* **EXERCISE TASK**
Retype the records word for word, starting at the very beginning and ending with the line that contains "coord(244,185)". Include that line and leave the pictures out.

------ GIVEN RECORDS

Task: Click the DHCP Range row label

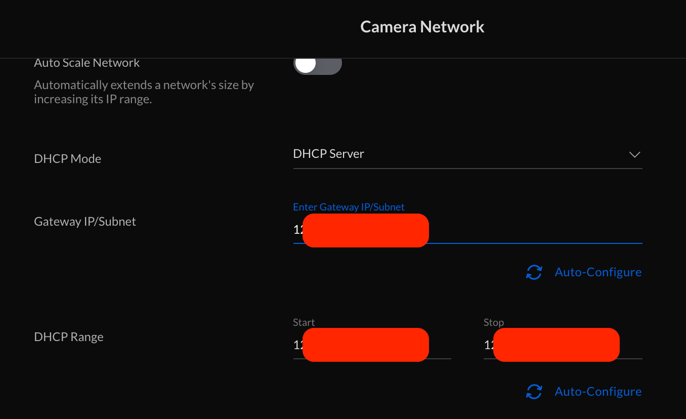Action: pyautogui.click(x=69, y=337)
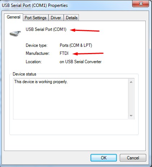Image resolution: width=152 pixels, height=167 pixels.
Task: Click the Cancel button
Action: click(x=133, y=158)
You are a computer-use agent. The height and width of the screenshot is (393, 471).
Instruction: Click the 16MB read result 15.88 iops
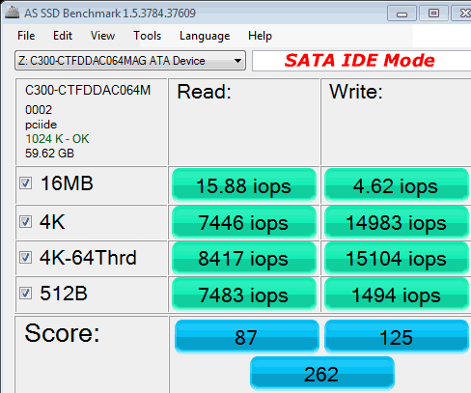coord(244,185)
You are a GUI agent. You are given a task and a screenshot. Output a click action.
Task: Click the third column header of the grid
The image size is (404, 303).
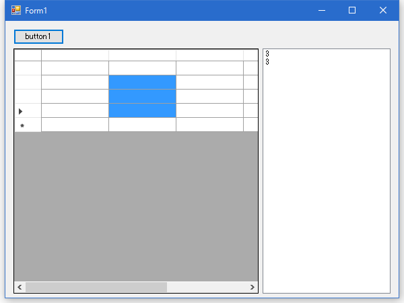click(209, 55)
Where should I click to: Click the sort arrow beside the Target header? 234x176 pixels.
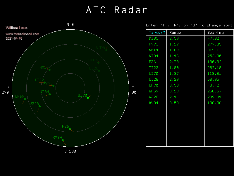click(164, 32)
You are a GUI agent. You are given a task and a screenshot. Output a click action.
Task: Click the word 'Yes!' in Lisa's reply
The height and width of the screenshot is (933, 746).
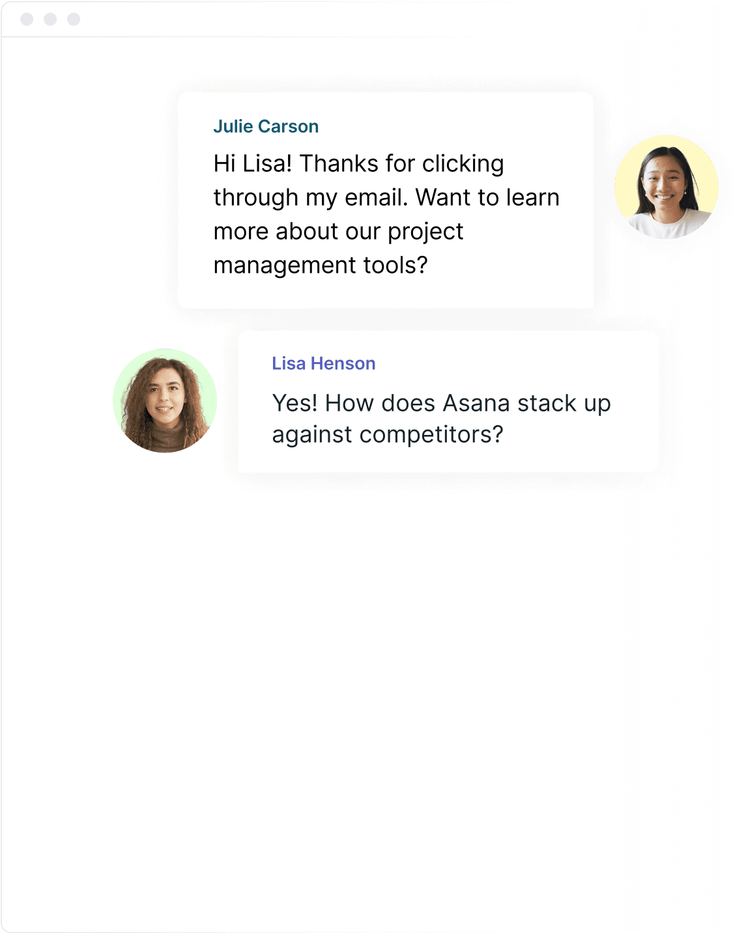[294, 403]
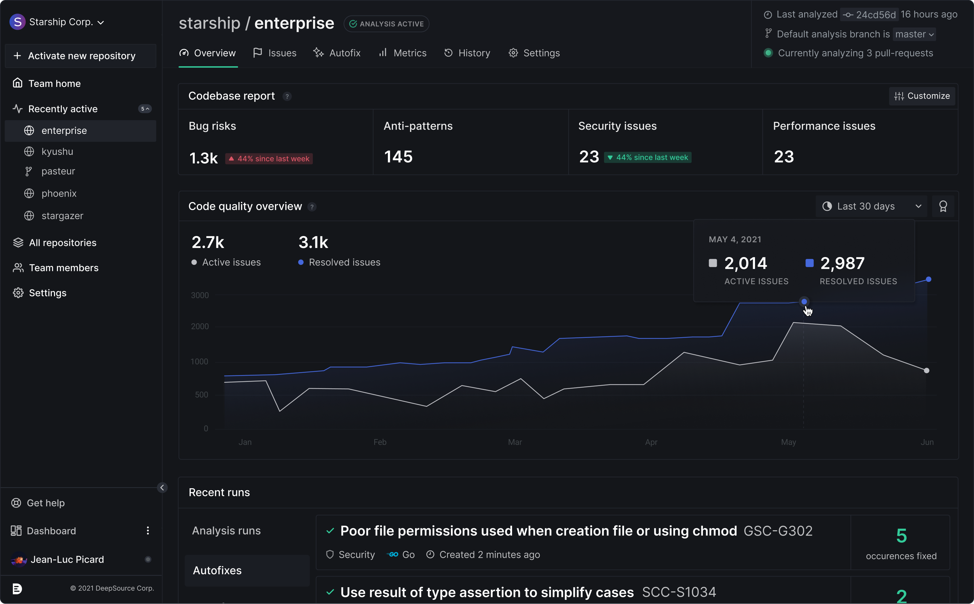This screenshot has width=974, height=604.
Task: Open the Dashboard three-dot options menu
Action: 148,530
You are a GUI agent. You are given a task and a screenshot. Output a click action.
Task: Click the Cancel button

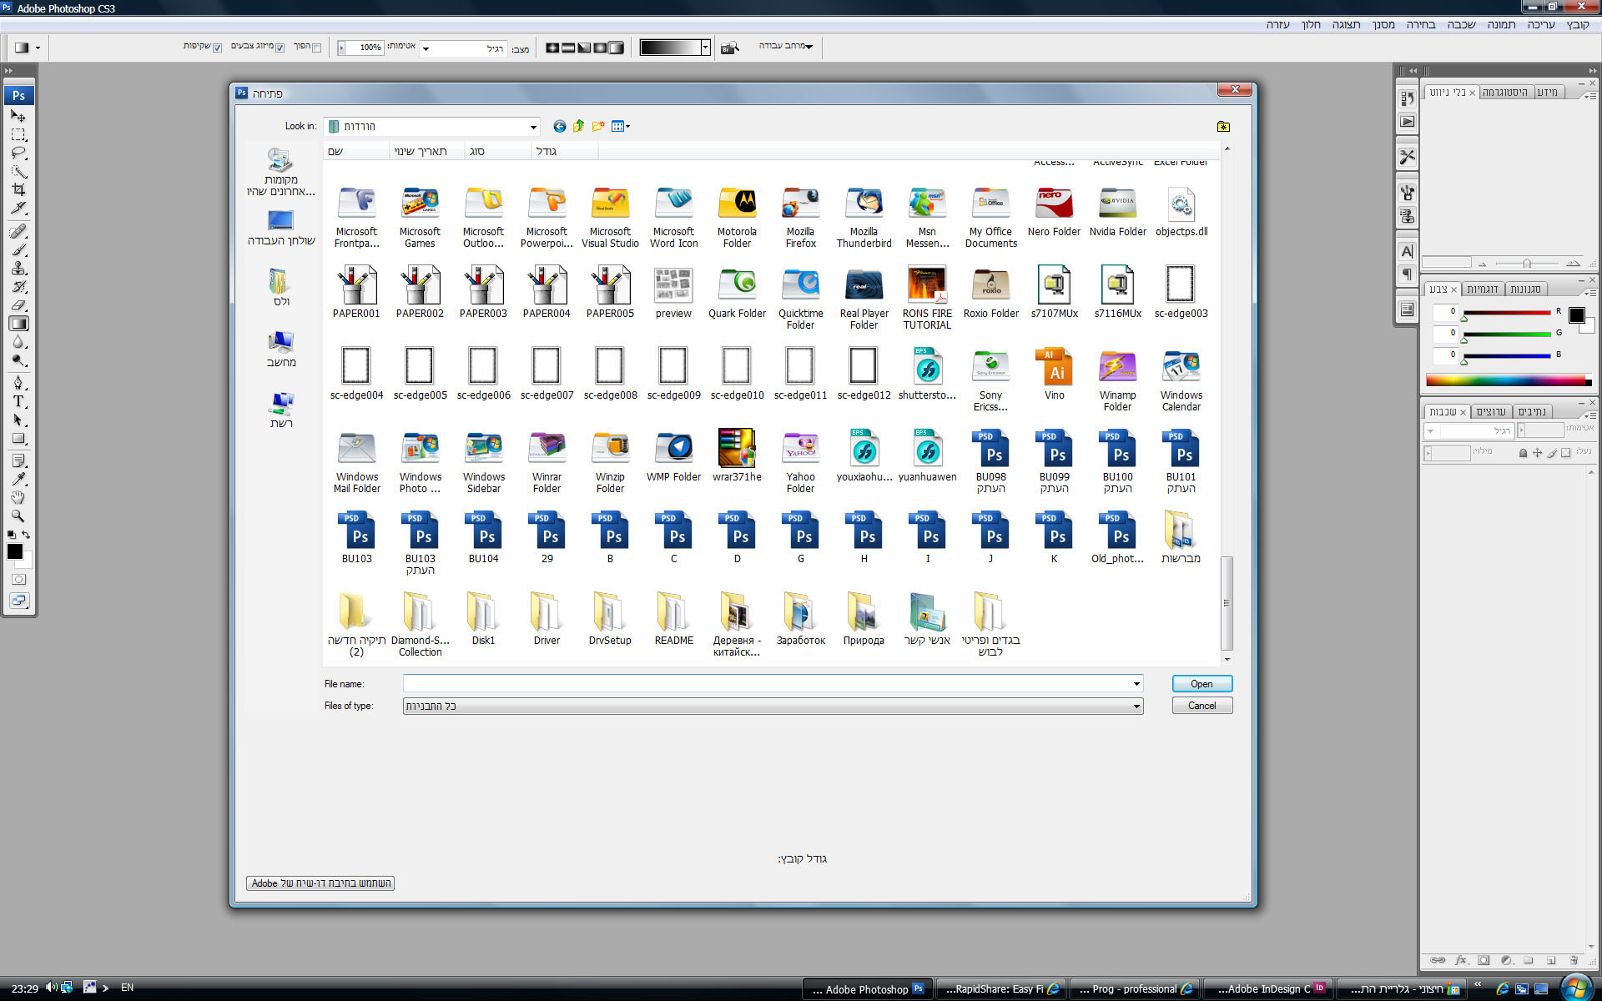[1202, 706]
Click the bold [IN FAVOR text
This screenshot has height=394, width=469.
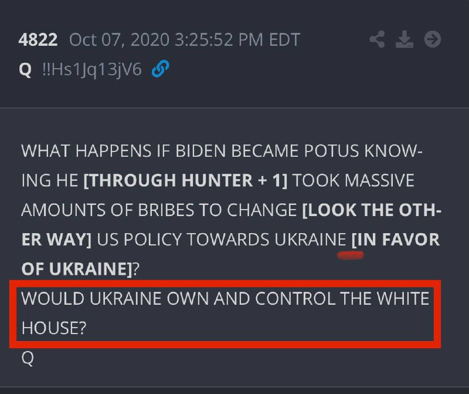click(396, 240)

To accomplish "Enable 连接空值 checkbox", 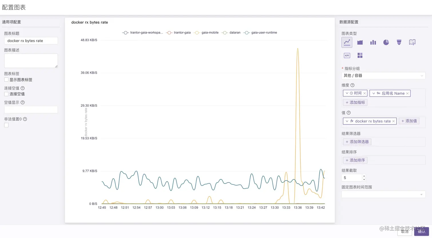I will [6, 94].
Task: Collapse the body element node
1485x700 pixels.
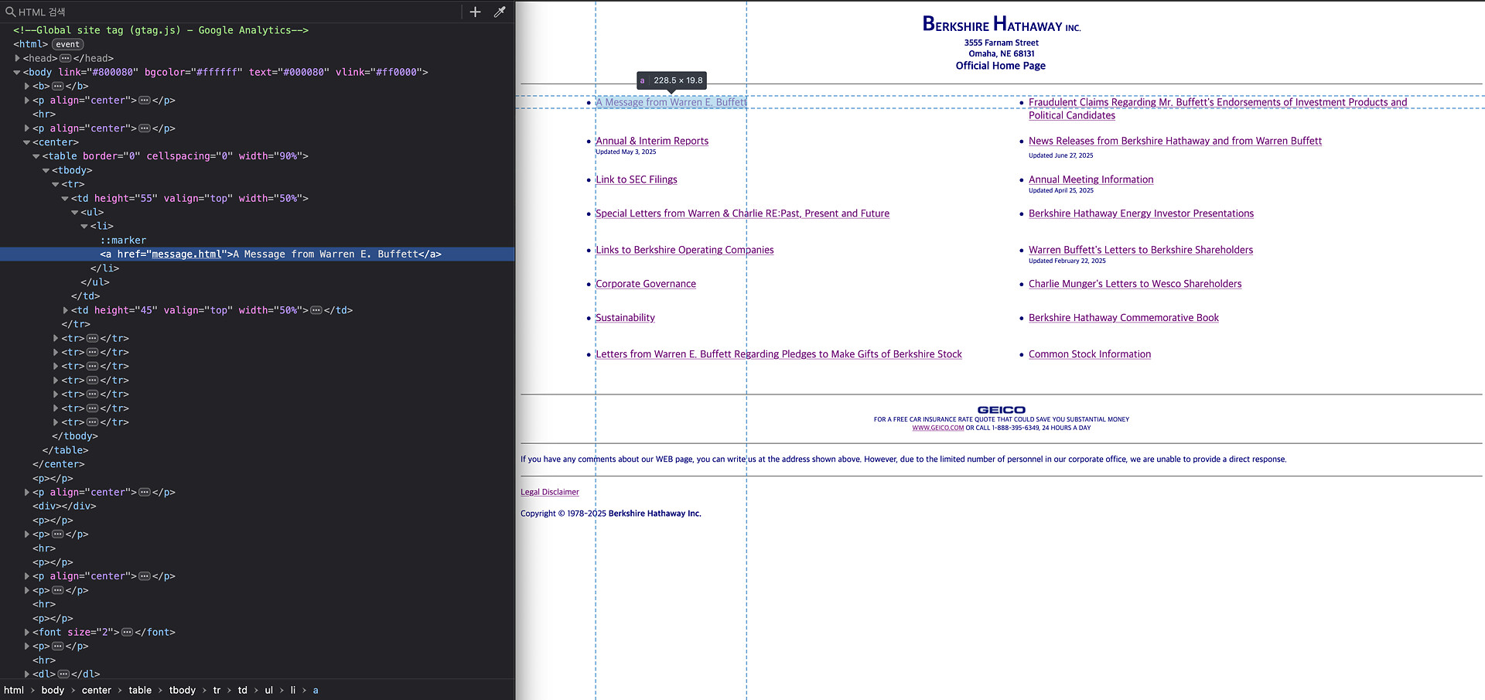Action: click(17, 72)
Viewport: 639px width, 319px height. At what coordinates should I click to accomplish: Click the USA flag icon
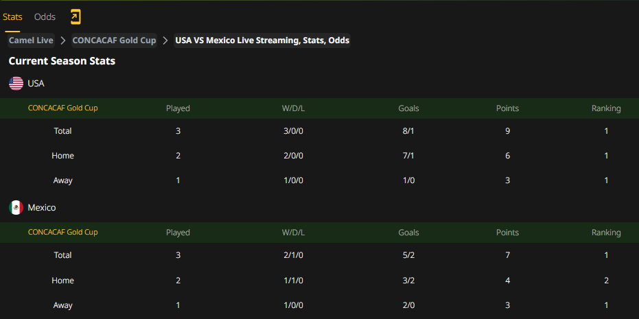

------------

* **RESULT FOR THIS EXERCISE**
Task: Click the DHCP Range row label

Action: pyautogui.click(x=69, y=337)
Image resolution: width=152 pixels, height=167 pixels.
Task: Click the Cancel button
Action: click(x=133, y=158)
You are a computer-use agent. The height and width of the screenshot is (393, 471).
Instruction: Click the 16MB read result 15.88 iops
coord(244,185)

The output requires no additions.